確かに「働いた分に対する対価=給与」という考え方になりますと、ワークつまり仕事をシェアしてしまうわけですから、働いた分が減る、つまり給与が減る、という流れになってしまいがち、かと思います。

そもそもワークシェアリングの目的とはどういった点にあるのでしょうか?

樋口先生は、「雇用創出の手段としてワークシェアリングに関心が集まっている」と指摘されています。
つまり、ワークシェアリングによって雇用を維持し、労働流動化と産業構造転換を促進することが、個人だけでなく国全体、マクロ経済的にも大切だということです。

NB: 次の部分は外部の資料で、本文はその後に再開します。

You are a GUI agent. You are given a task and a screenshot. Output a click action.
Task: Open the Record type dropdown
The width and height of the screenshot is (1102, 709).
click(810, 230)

確かに雇用を維持すること、人々の生活をおしなべて安定させること、についてはワークシェアリングはとても有効な手段ですよね。
でも、それだけが目的だとすると、二の足を踏んでしまう企業が多いのもうなずけます。

たとえばこのワークシェアリング、人材育成の機会だ、と捉えることはできないでしょうか。
ある特定の仕事をシェアし、複数で分担していくことで、様々な仕事を体験するチャンスを得られるほか、自由な時間ができることで(すなわち「ライフ」の時間ができることで)自己研鑽・成長の機会にもなる。
・・・難しいかもしれませんが、これまでのネガティブなイメージよりは若干ポジティブになってきたように思います。
ワークシェアリングについては、もう少し理論的にもしっかりと勉強していきたいところですね!

ドイツ、フランスのほかにもワークシェアリングを取り入れている国があります。
明日はオランダの紹介です!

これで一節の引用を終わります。